Durante mis tiempos de estudiante, un verano alojé en una vieja residencial que quedaba en el barrio de Belgrano y en las noches de calor y humedad, los inquilinos -casi todos de provincia- solíamos acomodarnos en el patio de la casona para tomar un mate, conversar y ante todo, pasar un buen rato.
Había un señor amable y de edad indefinida, de ascendencia árabe, cuyo nombre era José Samael, que siempre se sentaba en el sillón junto al farol y daba la impresión que no le interesaba compartir con el grupo, pero su cara plácida y su actitud amistosa hacían que nadie se incomodara por su presencia.
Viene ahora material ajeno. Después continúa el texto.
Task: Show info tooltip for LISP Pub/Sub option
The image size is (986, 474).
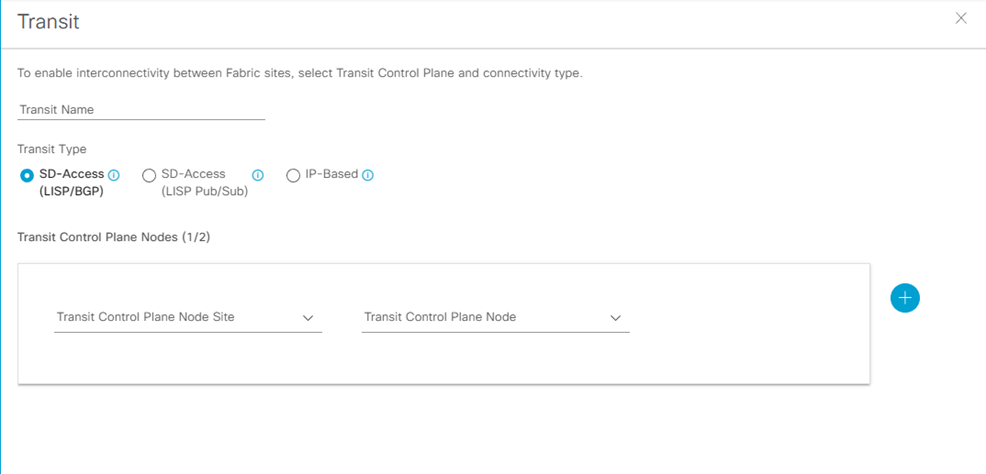Action: coord(258,175)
Una noche, estando aburrido de la charla sosa de siempre, tomé mi silla para acomodarme a su lado y así fue cómo conocí a la persona más interesante que he encontrado en mi ya larga vida. Su pensamiento sutil, su exquisito razonamiento y su paz interior me fascinaron y cuando supe que era ateo, me sorprendió aún más, ya que, quizás por mi extracción provinciana, para mí el ateísmo era algo cercano al pecado y además me parecía inconcebible que alguien que no creyera en Dios pudiera ser feliz.
Samael me decía que las religiones lo único que hacían era justificar las supersticiones, la ignorancia y la falta de inteligencia. Que por culpa de las religiones se habían producido los crímenes más enormes contra la humanidad.
Yo le respondía que sin religión, el ser humano se convertía en un ser egoísta, donde el amor al prójimo pasaba a ser una simple relación de conveniencia para facilitar el intercambio de las cosas que uno tenía y que el otro necesitaba; que el ser humano tenía en su interior una bestia sometida y que si no fuera por la religión, la humanidad estaría peor aún.
Y ese era el tipo de discusión en que, en las noches de estío, nos enfrascábamos; sin la molestia del reloj y tomando interminables mates. Los silencios no nos incomodaban ni a él ni a mí, así que podíamos estar hasta muy tarde, uno al lado del otro, conversando, mateando y en fin, matando el tiempo.
Una noche, impresionado por su sabiduría, le dije que un verdadero ateo tenía que ser muy inteligente y que, ya que la mayoría de nosotros no lo éramos, entonces el ateísmo no tenía cómo sustituir a las religiones. Le dije que los seres humanos, ya que no teníamos todas las respuestas para explicarnos este mundo tan complicado, necesitábamos un ser infinitamente bueno y poderoso que lo supiera todo, que nos amara y que nos ayudara a sobrellevar nuestras penas y a gozar mejor de nuestras alegrías.
Y él, con su sonrisa pícara, me respondió que, para ser ateo, más que ser inteligente había que estar consumido por la soberbia, el más sutil y peligroso de los pecados capitales. Cuando le dije que no entendía, me lo explicó con su lucidez de siempre:
-Es muy simple, querido amigo. Si Dios no existe y no hay otra vida, cuando yo muera pasaré a ser parte de la nada y por lo tanto nunca sabré si tuve la razón al no creer en Dios. Pero si Dios realmente existiera y además hay otra vida, entonces recién me daré cuenta que me equivoqué. Y bueno, en ese caso, ya veré que hacer…
- Pero si resulta que no existe - le dije- es como perder la oportunidad de usar un placebo, donde me siento mejor por el sólo hecho de creer que estoy mejor y eso, si me hace bien ¿por qué lo tendría que rechazar? Es decir, al no creer en Dios, uno pierde la oportunidad de usar en esta vida a “algo” -si no queremos llamarlo Dios- que nos ayude a encontrar consuelo a las penas que se tiene y, llegado el caso, a utilizarlo para hacer que la sociedad sea más justa y menos cruel.
- Por eso te digo, dilecto camarada, que para ser ateo, hay que ser soberbio, ya que un ser humano humilde y manso no debiera correr ningún riesgo y por lo tanto siempre le convendría creer en Dios.
Y yo le pregunté: ¿entonces tú eres soberbio?
Y todavía puedo jurar que noté un brillo maléfico en sus ojos, cuando sonriendo, me respondió:
- Desde toda la eternidad, apreciado amigo. Y lo mejor es que casi no se me nota, ¿No es así?
Dicho eso, se levantó de su asiento y sin despedirse, se fue a su habitación.
Y después de esa noche, nunca más lo vi.